Sir, you hit the ball out of the park.  But surely you know that logical arguments are of no avail in debating with someone who has only dogma to rely on?  And surely you know that we are all hard-wired to believe and that the 20% of Americans who do not appear insane to the 80% who do, giving in to their primitivity?  And surely you know that another 50% of them doubt but go on going to church to socialize.  (In this latter regard, I once pointed out to my believing Episcopalean mother that she let the cat out of the bag when she told of having a post-service chat on the front church steps with a federal judge only to have same rudely interrupted by a wealthy parishioner who happened to be an attorney with business before the court.  Jesus forgot to tackle such iniquities when he threw the money changers out of the temple.)  If you argue evolution to them, they will call it theory as if they were unaware that the thing that keeps their feet on the ground, gravity, is but a theory, too.  If you point to your gut, assuming you are male and aging, and complain of an enlarged prostate as evidence of Ignorant Design, they will say if man were perfect he'd be God.  And that is the only truth you will get from them, for, you see, Man is the only God there is.  That is, only Man has the potential for being God.  With Nietzsche, I say religion is the only thing between man and real godhood.

The book, The End of Faith (, by Sam Harris makes a great plea to end religious moderatism, to end religious tolerance   BECAUSE... being tolerant allows the fundamentalist to exist, and in this day of weapons of mass destruction -We're about to find out what happens when extremists get their hands on them.

So "live and let live" wont fly anymore -unless they could pull the religion out of government.  We should say something, and we should look down our noses at them.

You say

...being tolerant allows the fundamentalist to exist, and in this day of weapons of mass destruction -We're about to find out what happens when extremists get their hands on them.

This seems to imply that fundamentalists are extremists, prone to acts of terror. Isn't this a sweeping condemnation of a large class of people for acts of a tiny minority? I never liked it when all Atheists were condemned for the acts of a few nasty Atheists. Somehow tolerance for people, apart from their belief, seems to be lost, too. I'd rather look down my nose at fundamentalism, not at the people whose minds are trapped by it.

I could not agree with your statement more Ruth. Sweeping generalizations are never factual.

It's true that I'm making a poor representation of Mr. Harris's point in his book.  Let me clarify. 

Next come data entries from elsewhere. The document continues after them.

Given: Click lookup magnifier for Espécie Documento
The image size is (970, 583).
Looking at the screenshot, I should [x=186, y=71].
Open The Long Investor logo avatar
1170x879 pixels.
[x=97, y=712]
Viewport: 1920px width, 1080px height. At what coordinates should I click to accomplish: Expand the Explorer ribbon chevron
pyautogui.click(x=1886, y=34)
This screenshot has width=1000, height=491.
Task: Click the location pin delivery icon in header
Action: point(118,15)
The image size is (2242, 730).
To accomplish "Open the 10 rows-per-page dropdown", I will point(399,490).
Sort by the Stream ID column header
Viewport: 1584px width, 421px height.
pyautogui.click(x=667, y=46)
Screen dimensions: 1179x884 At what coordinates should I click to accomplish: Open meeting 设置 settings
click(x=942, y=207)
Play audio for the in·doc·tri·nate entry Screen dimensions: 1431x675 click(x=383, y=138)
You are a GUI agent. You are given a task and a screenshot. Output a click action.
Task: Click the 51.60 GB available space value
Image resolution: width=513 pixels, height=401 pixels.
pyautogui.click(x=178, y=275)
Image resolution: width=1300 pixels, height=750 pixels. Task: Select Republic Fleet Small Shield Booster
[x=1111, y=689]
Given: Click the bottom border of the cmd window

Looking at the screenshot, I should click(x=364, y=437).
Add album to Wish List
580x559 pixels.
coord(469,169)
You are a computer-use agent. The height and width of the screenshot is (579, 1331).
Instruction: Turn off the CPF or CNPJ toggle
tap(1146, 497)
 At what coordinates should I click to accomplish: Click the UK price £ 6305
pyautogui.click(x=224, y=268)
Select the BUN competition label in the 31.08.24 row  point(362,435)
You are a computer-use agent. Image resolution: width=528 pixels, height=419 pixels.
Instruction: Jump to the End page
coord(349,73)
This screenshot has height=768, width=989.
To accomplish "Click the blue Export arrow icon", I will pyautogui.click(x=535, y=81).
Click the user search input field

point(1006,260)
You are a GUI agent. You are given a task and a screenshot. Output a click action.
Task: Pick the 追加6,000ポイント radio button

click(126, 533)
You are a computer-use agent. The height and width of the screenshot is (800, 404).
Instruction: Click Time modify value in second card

Our goal of being Moderate in this country, being tolerant of ANY and ALL religious beliefs, makes it impossible to say anything about anyone.  Which in turn allows the fundamentalist to run rampant. Which in turn allows extremist to exist and proliferate. That in itself is PERFECTLY FINE, religious freedom is fine.  ...except now they have the power to kill a whooole lot of people.  

There is no better time than THIS SECOND to push back, to say "you're crazy, you're not thinking, and your going to hurt someone". I don't think we need another 20 or so clinics blown up, or a city for that matter before we pull back on the reigns and say Whooooa!

An Extremist IS a Fundamentalist (with a plan).

I agree with religious freedom.  The book makes the argument pretty plain. The audio book version is pretty nice too.